## THE INPUT
%%
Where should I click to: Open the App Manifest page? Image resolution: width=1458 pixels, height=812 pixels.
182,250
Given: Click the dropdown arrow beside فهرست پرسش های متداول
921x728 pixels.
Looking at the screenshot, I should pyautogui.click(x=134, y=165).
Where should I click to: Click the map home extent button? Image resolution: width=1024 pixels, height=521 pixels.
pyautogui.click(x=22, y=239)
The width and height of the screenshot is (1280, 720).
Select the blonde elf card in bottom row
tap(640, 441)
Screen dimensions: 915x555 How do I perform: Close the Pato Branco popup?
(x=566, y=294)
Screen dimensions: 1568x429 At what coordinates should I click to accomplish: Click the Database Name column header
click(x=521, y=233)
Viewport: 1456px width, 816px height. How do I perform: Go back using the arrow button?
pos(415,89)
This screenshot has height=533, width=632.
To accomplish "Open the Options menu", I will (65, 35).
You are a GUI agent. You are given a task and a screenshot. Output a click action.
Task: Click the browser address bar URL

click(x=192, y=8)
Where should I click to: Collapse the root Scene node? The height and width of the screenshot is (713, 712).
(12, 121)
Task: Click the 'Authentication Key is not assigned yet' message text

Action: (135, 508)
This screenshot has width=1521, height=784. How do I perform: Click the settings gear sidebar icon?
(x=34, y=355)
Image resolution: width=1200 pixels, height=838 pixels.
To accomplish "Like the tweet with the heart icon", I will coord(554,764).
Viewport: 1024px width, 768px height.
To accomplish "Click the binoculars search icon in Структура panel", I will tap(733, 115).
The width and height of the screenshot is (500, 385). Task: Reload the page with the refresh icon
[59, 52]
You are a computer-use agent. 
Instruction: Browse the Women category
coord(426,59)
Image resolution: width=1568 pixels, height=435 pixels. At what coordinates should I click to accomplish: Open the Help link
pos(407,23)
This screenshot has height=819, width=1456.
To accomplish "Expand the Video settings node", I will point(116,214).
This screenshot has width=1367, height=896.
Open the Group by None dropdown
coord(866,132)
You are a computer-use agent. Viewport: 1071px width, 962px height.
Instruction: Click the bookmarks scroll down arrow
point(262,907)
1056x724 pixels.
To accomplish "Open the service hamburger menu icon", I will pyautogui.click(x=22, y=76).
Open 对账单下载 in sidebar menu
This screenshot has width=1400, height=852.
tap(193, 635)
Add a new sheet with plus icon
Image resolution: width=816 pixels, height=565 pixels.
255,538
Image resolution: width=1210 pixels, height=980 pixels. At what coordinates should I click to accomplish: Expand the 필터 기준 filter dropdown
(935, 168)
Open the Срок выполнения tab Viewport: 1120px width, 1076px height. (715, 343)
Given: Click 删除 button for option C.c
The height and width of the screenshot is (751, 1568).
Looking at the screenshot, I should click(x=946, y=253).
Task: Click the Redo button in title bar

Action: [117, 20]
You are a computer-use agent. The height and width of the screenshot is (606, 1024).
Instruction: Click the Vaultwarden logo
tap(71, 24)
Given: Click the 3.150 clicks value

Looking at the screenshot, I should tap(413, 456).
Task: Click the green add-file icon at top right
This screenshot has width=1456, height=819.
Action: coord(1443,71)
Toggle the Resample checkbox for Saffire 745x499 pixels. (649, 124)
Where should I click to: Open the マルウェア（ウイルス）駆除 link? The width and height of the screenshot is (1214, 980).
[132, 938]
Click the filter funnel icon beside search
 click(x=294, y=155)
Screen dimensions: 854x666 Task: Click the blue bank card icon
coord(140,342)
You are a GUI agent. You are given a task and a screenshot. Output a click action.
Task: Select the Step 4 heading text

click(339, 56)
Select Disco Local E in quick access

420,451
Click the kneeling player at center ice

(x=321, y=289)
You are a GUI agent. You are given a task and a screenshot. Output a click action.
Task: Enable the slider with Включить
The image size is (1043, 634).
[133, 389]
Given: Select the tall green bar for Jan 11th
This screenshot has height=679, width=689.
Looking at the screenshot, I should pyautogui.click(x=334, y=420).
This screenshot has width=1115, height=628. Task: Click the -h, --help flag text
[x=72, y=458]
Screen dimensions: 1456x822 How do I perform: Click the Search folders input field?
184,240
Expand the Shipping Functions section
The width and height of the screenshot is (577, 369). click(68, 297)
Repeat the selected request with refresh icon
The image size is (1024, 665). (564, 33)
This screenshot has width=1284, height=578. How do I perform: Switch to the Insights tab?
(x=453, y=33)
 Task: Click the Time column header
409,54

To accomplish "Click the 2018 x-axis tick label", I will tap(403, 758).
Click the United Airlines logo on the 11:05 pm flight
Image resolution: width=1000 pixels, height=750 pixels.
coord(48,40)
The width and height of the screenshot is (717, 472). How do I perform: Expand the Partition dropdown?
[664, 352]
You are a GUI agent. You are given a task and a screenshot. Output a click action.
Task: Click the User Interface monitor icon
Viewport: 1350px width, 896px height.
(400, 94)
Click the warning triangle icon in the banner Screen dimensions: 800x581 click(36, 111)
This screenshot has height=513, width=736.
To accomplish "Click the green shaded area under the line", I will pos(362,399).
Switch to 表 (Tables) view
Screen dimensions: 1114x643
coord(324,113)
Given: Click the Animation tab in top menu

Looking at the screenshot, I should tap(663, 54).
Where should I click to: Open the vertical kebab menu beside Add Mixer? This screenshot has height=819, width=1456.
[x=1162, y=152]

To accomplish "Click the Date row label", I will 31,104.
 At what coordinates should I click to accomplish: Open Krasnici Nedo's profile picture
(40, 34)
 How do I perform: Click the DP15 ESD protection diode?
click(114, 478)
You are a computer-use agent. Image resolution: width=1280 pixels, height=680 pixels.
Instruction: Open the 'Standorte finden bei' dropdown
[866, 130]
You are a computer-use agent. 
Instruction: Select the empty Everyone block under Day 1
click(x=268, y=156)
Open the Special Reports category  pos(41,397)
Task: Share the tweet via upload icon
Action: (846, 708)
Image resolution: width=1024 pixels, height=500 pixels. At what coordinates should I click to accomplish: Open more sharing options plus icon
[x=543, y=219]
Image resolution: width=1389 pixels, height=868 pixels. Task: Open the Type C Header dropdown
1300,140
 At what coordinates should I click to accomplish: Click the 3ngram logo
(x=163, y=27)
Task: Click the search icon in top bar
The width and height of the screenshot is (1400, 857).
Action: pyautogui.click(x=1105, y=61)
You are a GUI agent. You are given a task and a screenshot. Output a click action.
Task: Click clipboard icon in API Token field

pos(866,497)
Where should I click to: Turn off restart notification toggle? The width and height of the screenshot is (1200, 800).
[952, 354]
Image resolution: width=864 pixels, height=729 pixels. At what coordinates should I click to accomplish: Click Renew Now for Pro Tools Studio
%%
## EXERCISE PROMPT
Lay out every line of the rows above as a Markdown table with a Number column and a Line column, leaving out blank lines.

## RESULT OF THE TASK
| Number | Line |
|---|---|
| 1 | Where should I click to: Open the App Manifest page? Image resolution: width=1458 pixels, height=812 pixels. |
| 2 | 182,250 |
| 3 | Given: Click the dropdown arrow beside فهرست پرسش های متداول |
| 4 | 921x728 pixels. |
| 5 | Looking at the screenshot, I should pyautogui.click(x=134, y=165). |
| 6 | Where should I click to: Click the map home extent button? Image resolution: width=1024 pixels, height=521 pixels. |
| 7 | pyautogui.click(x=22, y=239) |
| 8 | The width and height of the screenshot is (1280, 720). |
| 9 | Select the blonde elf card in bottom row |
| 10 | tap(640, 441) |
| 11 | Screen dimensions: 915x555 How do I perform: Close the Pato Branco popup? |
| 12 | (x=566, y=294) |
| 13 | Screen dimensions: 1568x429 At what coordinates should I click to accomplish: Click the Database Name column header |
| 14 | click(x=521, y=233) |
| 15 | Viewport: 1456px width, 816px height. How do I perform: Go back using the arrow button? |
| 16 | pos(415,89) |
| 17 | This screenshot has height=533, width=632. |
| 18 | To accomplish "Open the Options menu", I will (65, 35). |
| 19 | You are a GUI agent. You are given a task and a screenshot. Output a click action. |
| 20 | Task: Click the browser address bar URL |
| 21 | click(x=192, y=8) |
| 22 | Where should I click to: Collapse the root Scene node? The height and width of the screenshot is (713, 712). |
| 23 | (12, 121) |
| 24 | Task: Click the 'Authentication Key is not assigned yet' message text |
| 25 | Action: (135, 508) |
| 26 | This screenshot has width=1521, height=784. How do I perform: Click the settings gear sidebar icon? |
| 27 | (x=34, y=355) |
| 28 | Image resolution: width=1200 pixels, height=838 pixels. |
| 29 | To accomplish "Like the tweet with the heart icon", I will coord(554,764). |
| 30 | Viewport: 1024px width, 768px height. |
| 31 | To accomplish "Click the binoculars search icon in Структура panel", I will tap(733, 115). |
| 32 | The width and height of the screenshot is (500, 385). Task: Reload the page with the refresh icon |
| 33 | [59, 52] |
| 34 | You are a computer-use agent.  |
| 35 | Instruction: Browse the Women category |
| 36 | coord(426,59) |
| 37 | Image resolution: width=1568 pixels, height=435 pixels. At what coordinates should I click to accomplish: Open the Help link |
| 38 | pos(407,23) |
| 39 | This screenshot has height=819, width=1456. |
| 40 | To accomplish "Expand the Video settings node", I will point(116,214). |
| 41 | This screenshot has width=1367, height=896. |
| 42 | Open the Group by None dropdown |
| 43 | coord(866,132) |
| 44 | You are a computer-use agent. Viewport: 1071px width, 962px height. |
| 45 | Instruction: Click the bookmarks scroll down arrow |
| 46 | point(262,907) |
| 47 | 1056x724 pixels. |
| 48 | To accomplish "Open the service hamburger menu icon", I will pyautogui.click(x=22, y=76). |
| 49 | Open 对账单下载 in sidebar menu |
| 50 | This screenshot has width=1400, height=852. |
| 51 | tap(193, 635) |
| 52 | Add a new sheet with plus icon |
| 53 | Image resolution: width=816 pixels, height=565 pixels. |
| 54 | 255,538 |
| 55 | Image resolution: width=1210 pixels, height=980 pixels. At what coordinates should I click to accomplish: Expand the 필터 기준 filter dropdown |
| 56 | (935, 168) |
| 57 | Open the Срок выполнения tab Viewport: 1120px width, 1076px height. (715, 343) |
| 58 | Given: Click 删除 button for option C.c |
| 59 | The height and width of the screenshot is (751, 1568). |
| 60 | Looking at the screenshot, I should click(x=946, y=253). |
| 61 | Task: Click the Redo button in title bar |
| 62 | Action: [117, 20] |
| 63 | You are a computer-use agent. The height and width of the screenshot is (606, 1024). |
| 64 | Instruction: Click the Vaultwarden logo |
| 65 | tap(71, 24) |
| 66 | Given: Click the 3.150 clicks value |
| 67 | Looking at the screenshot, I should tap(413, 456). |
| 68 | Task: Click the green add-file icon at top right |
| 69 | This screenshot has width=1456, height=819. |
| 70 | Action: coord(1443,71) |
| 71 | Toggle the Resample checkbox for Saffire 745x499 pixels. (649, 124) |
| 72 | Where should I click to: Open the マルウェア（ウイルス）駆除 link? The width and height of the screenshot is (1214, 980). |
| 73 | [132, 938] |
| 74 | Click the filter funnel icon beside search |
| 75 |  click(x=294, y=155) |
| 76 | Screen dimensions: 854x666 Task: Click the blue bank card icon |
| 77 | coord(140,342) |
| 78 | You are a GUI agent. You are given a task and a screenshot. Output a click action. |
| 79 | Task: Select the Step 4 heading text |
| 80 | click(339, 56) |
| 81 | Select Disco Local E in quick access |
| 82 | 420,451 |
| 83 | Click the kneeling player at center ice |
| 84 | (x=321, y=289) |
| 85 | You are a GUI agent. You are given a task and a screenshot. Output a click action. |
| 86 | Task: Enable the slider with Включить |
| 87 | The image size is (1043, 634). |
| 88 | [133, 389] |
| 89 | Given: Select the tall green bar for Jan 11th |
| 90 | This screenshot has height=679, width=689. |
| 91 | Looking at the screenshot, I should pyautogui.click(x=334, y=420). |
| 92 | This screenshot has width=1115, height=628. Task: Click the -h, --help flag text |
| 93 | [x=72, y=458] |
| 94 | Screen dimensions: 1456x822 How do I perform: Click the Search folders input field? |
| 95 | 184,240 |
| 96 | Expand the Shipping Functions section |
| 97 | The width and height of the screenshot is (577, 369). click(68, 297) |
| 98 | Repeat the selected request with refresh icon |
| 99 | The image size is (1024, 665). (564, 33) |
| 100 | This screenshot has width=1284, height=578. How do I perform: Switch to the Insights tab? |
| 101 | (x=453, y=33) |
| 102 |  Task: Click the Time column header |
| 103 | 409,54 |
| 104 | To accomplish "Click the 2018 x-axis tick label", I will tap(403, 758). |
| 105 | Click the United Airlines logo on the 11:05 pm flight |
| 106 | Image resolution: width=1000 pixels, height=750 pixels. |
| 107 | coord(48,40) |
| 108 | The width and height of the screenshot is (717, 472). How do I perform: Expand the Partition dropdown? |
| 109 | [664, 352] |
| 110 | You are a GUI agent. You are given a task and a screenshot. Output a click action. |
| 111 | Task: Click the User Interface monitor icon |
| 112 | Viewport: 1350px width, 896px height. |
| 113 | (400, 94) |
| 114 | Click the warning triangle icon in the banner Screen dimensions: 800x581 click(36, 111) |
| 115 | This screenshot has height=513, width=736. |
| 116 | To accomplish "Click the green shaded area under the line", I will pos(362,399). |
| 117 | Switch to 表 (Tables) view |
| 118 | Screen dimensions: 1114x643 |
| 119 | coord(324,113) |
| 120 | Given: Click the Animation tab in top menu |
| 121 | Looking at the screenshot, I should tap(663, 54). |
| 122 | Where should I click to: Open the vertical kebab menu beside Add Mixer? This screenshot has height=819, width=1456. |
| 123 | [x=1162, y=152] |
| 124 | To accomplish "Click the Date row label", I will 31,104. |
| 125 |  At what coordinates should I click to accomplish: Open Krasnici Nedo's profile picture |
| 126 | (40, 34) |
| 127 |  How do I perform: Click the DP15 ESD protection diode? |
| 128 | click(114, 478) |
| 129 | You are a computer-use agent. Image resolution: width=1280 pixels, height=680 pixels. |
| 130 | Instruction: Open the 'Standorte finden bei' dropdown |
| 131 | [866, 130] |
| 132 | You are a computer-use agent.  |
| 133 | Instruction: Select the empty Everyone block under Day 1 |
| 134 | click(x=268, y=156) |
| 135 | Open the Special Reports category  pos(41,397) |
| 136 | Task: Share the tweet via upload icon |
| 137 | Action: (846, 708) |
| 138 | Image resolution: width=1024 pixels, height=500 pixels. At what coordinates should I click to accomplish: Open more sharing options plus icon |
| 139 | [x=543, y=219] |
| 140 | Image resolution: width=1389 pixels, height=868 pixels. Task: Open the Type C Header dropdown |
| 141 | 1300,140 |
| 142 |  At what coordinates should I click to accomplish: Click the 3ngram logo |
| 143 | (x=163, y=27) |
| 144 | Task: Click the search icon in top bar |
| 145 | The width and height of the screenshot is (1400, 857). |
| 146 | Action: pyautogui.click(x=1105, y=61) |
| 147 | You are a GUI agent. You are given a task and a screenshot. Output a click action. |
| 148 | Task: Click clipboard icon in API Token field |
| 149 | pos(866,497) |
| 150 | Where should I click to: Turn off restart notification toggle? The width and height of the screenshot is (1200, 800). |
| 151 | [952, 354] |
| 152 | Image resolution: width=864 pixels, height=729 pixels. At what coordinates should I click to accomplish: Click Renew Now for Pro Tools Studio |